Like fire through biblical chaff, the nightmare many warned against is already beginning. In Cairo over the weekend, Muslim clerics called on Arabia's biggest city and nation to join in the fight "to support and defend the people of Iraq." Police used truncheons and water cannons to beat back more than 10,000 demonstrators chanting, "With all our heart and soul, we sacrifice ourselves to Islam."

Meanwhile, in the West Bank, where stepped-up Israeli forces are taking advantage of the Iraq distraction to launch tank attacks on suspected terrorists embedded among Palestinian families, a shop owner told Agence France Presse he was selling hundreds of Iraqi flags every day. Flags of countries that have taken a stance against the war - Germany, France, Russia, China, Canada and others - are also flying off the shelves.

Travelers take note.
 
 
 
INCOMINGS
 
In this new "hyper war" of simultaneous assaults, firefights and news coverage, front-lines television and streaming digital downloads may prove even faster and more devastating than Depleted Uranium rounds.

Every few minutes, another burst of satellite imagery and Internet information impacts among an interactive global audience. Ambushed by info, U.S. military commanders confident in their overwhelming firepower are increasingly expressing concern that the "velocity of information" is spinning out of their control.

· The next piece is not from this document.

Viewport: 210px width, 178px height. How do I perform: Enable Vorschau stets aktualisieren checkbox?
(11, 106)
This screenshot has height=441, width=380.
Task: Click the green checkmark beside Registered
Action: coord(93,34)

But the "virtual reality" presented by U.S. networks could prove even more disastrous if it succeeds in shaping American opinion and decision-making. Far from frightened POWs and a TV-inflamed Arabia, Bush appeared to be speaking from another reality when he told reporters after attending church at Camp David yesterday that he prays for "our efforts to make the world more peaceful and more free."

This is real news in Basra, where bombarded Iraqi people have reportedly approached American troops asking, "Have you come here to steal our oil?"